◆ **Excerpt**
------------------------------------------------------------------------

Macworld Expo to stay in Big Apple?

Organiser rethinking Boston jaunt

Apple appears to be close to winning its battle with Macworld Expo organiser IDG World Expo over the location of the bi-annual show's East Coast venue.

David Korse, IDG World Expo's new chief, has told the Boston Herald that he is examining the merits of New York and Boston, and will make a final decision on the show's location on 1 September.

If he chooses to stay in New York, the show's East Coast home for the past few years, it will be good news for Apple.

IDG World Expo announced it was moving the show to Boston back in 2002, the East Coast show's former home. The first Boston show was scheduled for the summer of 2004. Soon after, Apple said it thought the move a mistake and promised not to take part.

It also said it would reconsider its support for the 2003 show, which took place last month. And, indeed, CEO Steve Jobs decided not to give his customary keynote speech. Instead, Apple beefed up its Worldwide Developers Conference, and Jobs made all the announcements he might otherwise have made at Macworld at WWDC.

------------------------------------------------------------------------

◆ **Data for the task**

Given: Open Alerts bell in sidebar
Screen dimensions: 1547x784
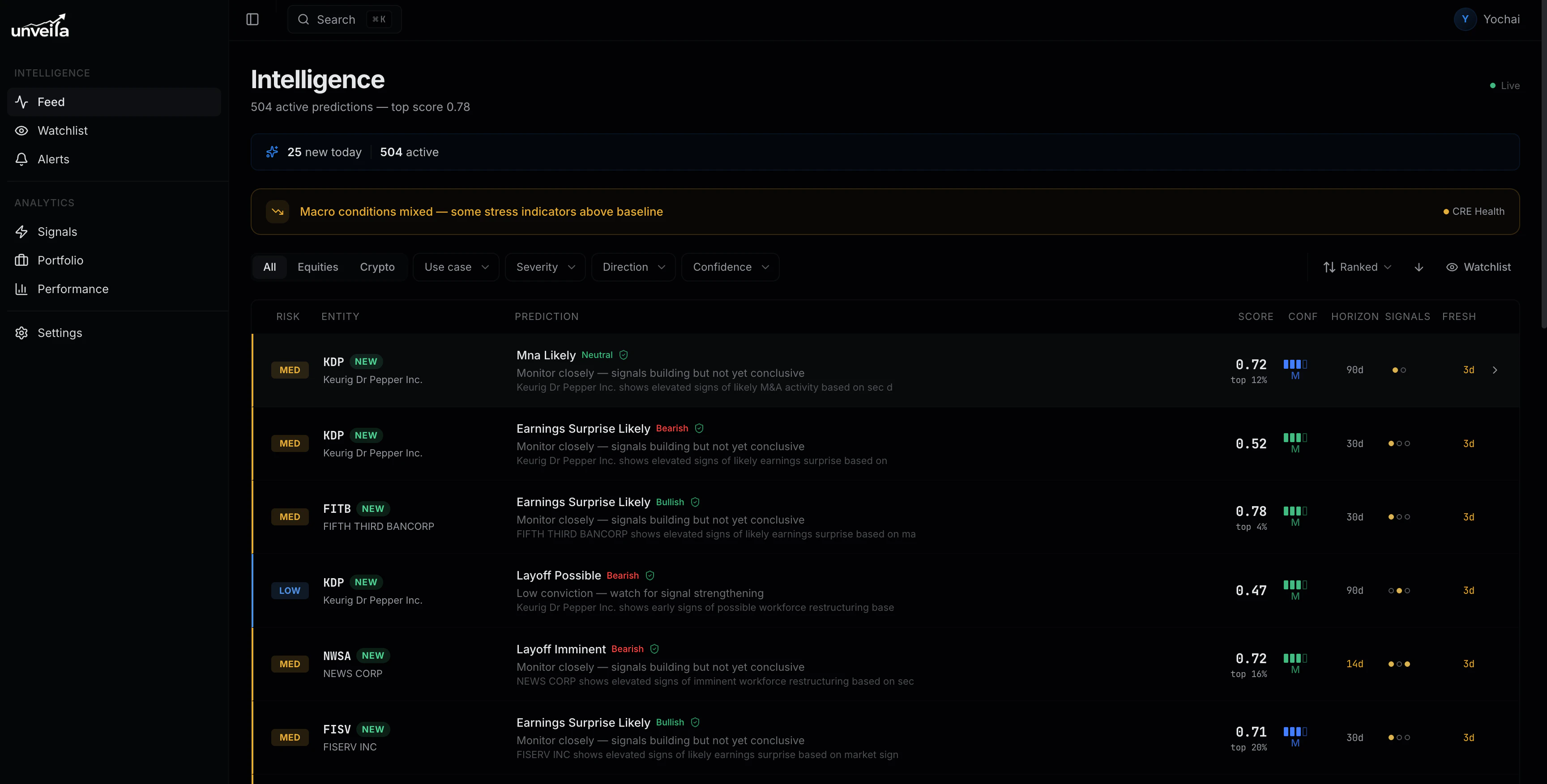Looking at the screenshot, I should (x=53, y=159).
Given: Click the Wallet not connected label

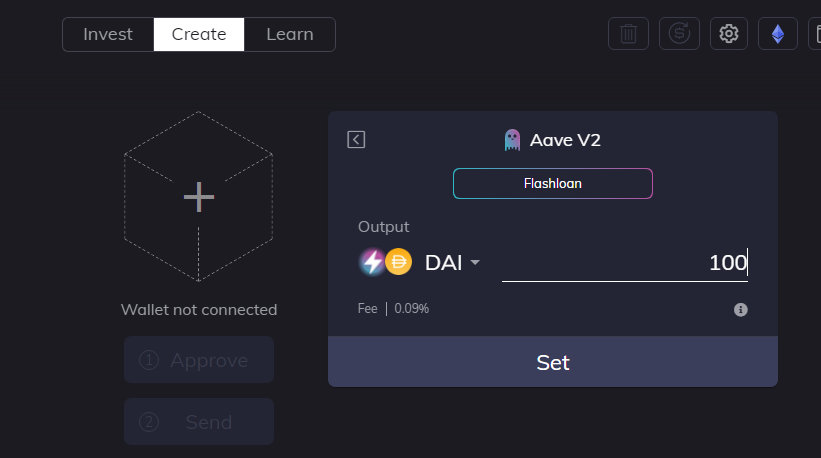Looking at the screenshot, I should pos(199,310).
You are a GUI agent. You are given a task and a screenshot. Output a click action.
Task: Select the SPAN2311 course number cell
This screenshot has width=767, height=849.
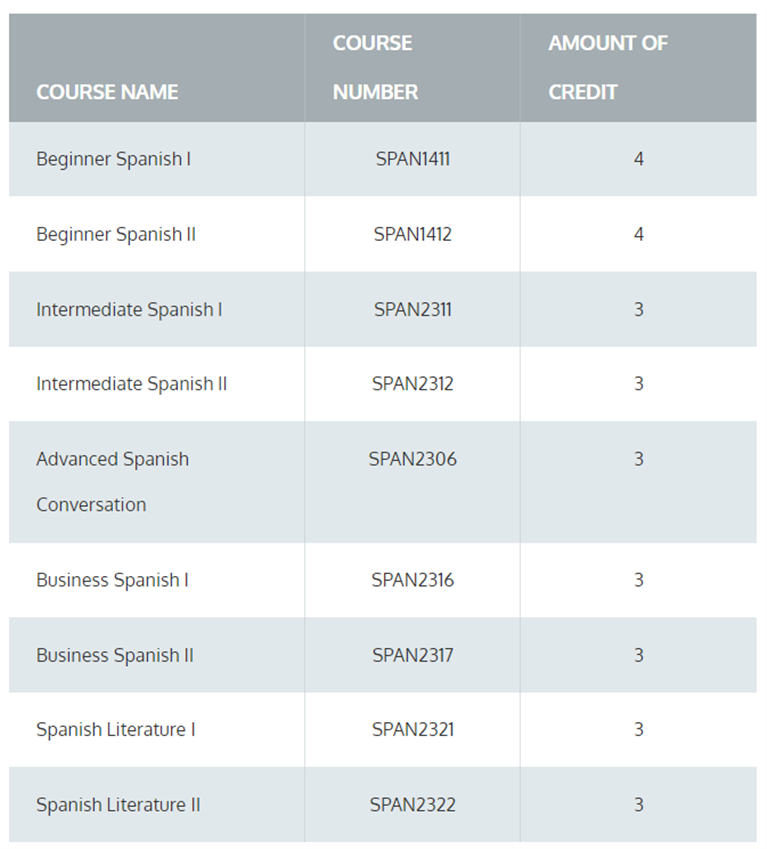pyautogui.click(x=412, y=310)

------------------------------------------------------------------------

◆ **What is asked**
**A.** Please switch "Given" to "Task" in the stretch of the records from their start through the line that contains "Looking at the screenshot, I should pos(199,310).", and return that stretch with everything else unchanged and without the pictures.
**B.** Go on with the Macworld Expo article from the point where it stops.
The records are unrelated to the article on the Macworld Expo venue.

◆ **Answers for the tasks**
**A.**
Task: Open Alerts bell in sidebar
Screen dimensions: 1547x784
Looking at the screenshot, I should (x=53, y=159).
Task: Click the Wallet not connected label

Looking at the screenshot, I should pos(199,310).

**B.**
Having downplayed its participation at Macworld Expo, Apple had little choice but to transfer Job's announcements to WWDC. It's possible the Conference's move from San Jose in May to San Francisco's prestigious Moscone Center in June was made to make it possible to announce the Power Mac G5. Apple may have been sending a IDG World Expo a warning: look, guys, we don't need you, we can do this kind of thing ourselves.

Heck, it may even have done so to give developers a better, more feature-complete view of Panther, the next version of the Mac OS, but odds have to be on one or both of the former.

We haven't seen the figures, and we weren't there ourselves, but anecdotal evidence suggests this year's Macworld Expo in New York wasn't as popular as it has been. Not only the Jobs no-show, but having WWDC scoop Expo almost a month ahead, must have had an effect on attendances. There were fewer exhibitors too. The traditional 'more people visited than last year' press release is conspicuous by its absence.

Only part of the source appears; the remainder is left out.